Pictures aside, write out the data exactly as it reads.

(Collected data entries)
====================
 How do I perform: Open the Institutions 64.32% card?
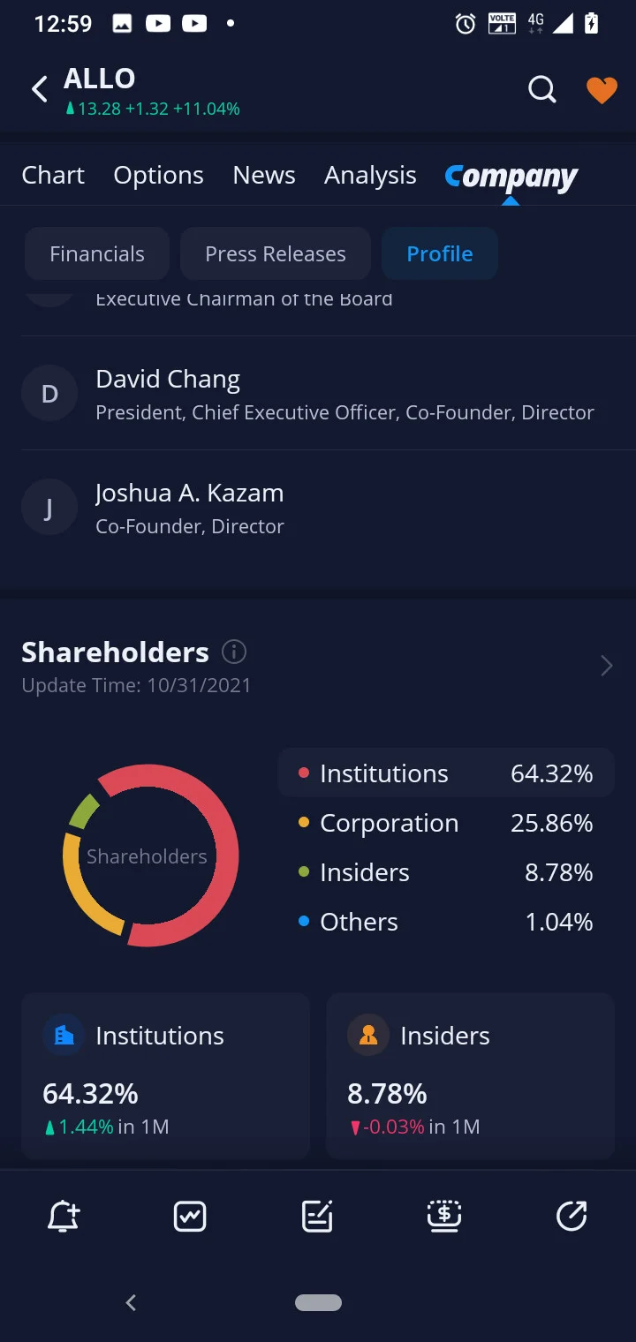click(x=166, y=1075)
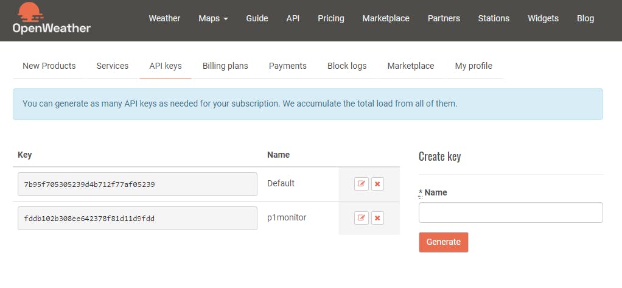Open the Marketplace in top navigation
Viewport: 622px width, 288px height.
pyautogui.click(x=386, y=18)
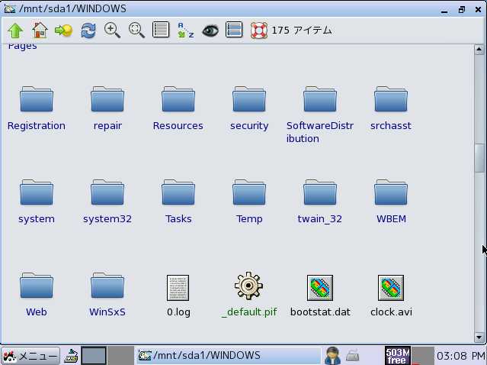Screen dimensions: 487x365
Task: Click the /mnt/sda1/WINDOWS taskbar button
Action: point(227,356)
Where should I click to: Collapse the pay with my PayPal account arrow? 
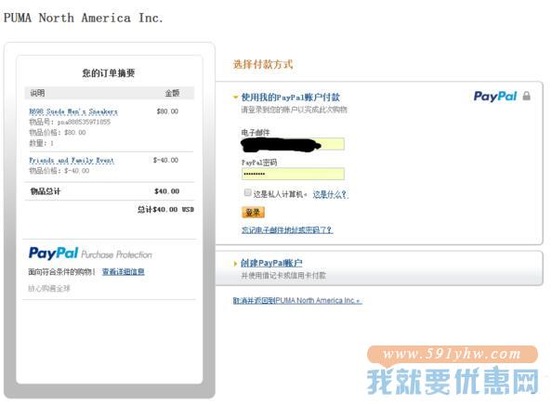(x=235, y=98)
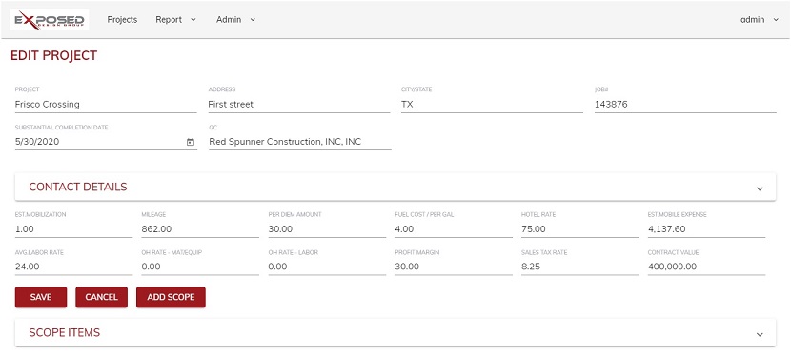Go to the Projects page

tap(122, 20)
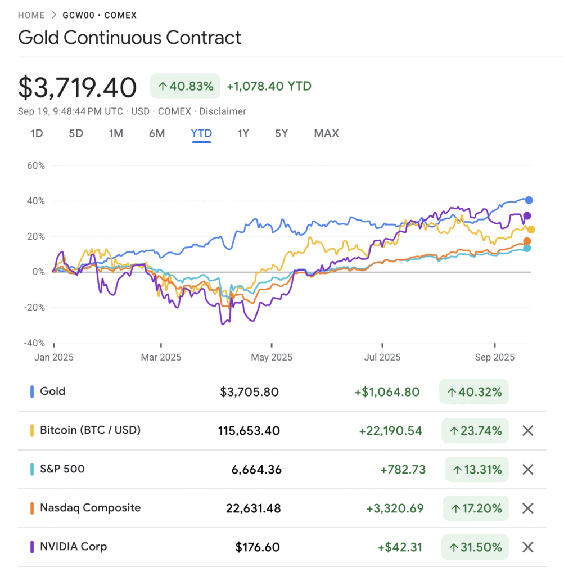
====================
## Solution for this task
 How do I perform: Open the Institutions 64.32% card?
click(x=166, y=1075)
Open the Marketplace in top navigation
Viewport: 622px width, 288px height.
pyautogui.click(x=386, y=18)
Screen dimensions: 487x365
Task: Click the /mnt/sda1/WINDOWS taskbar button
Action: point(227,356)
Where should I click to: Collapse the pay with my PayPal account arrow? 
(x=235, y=98)
Go to the Projects page

tap(122, 20)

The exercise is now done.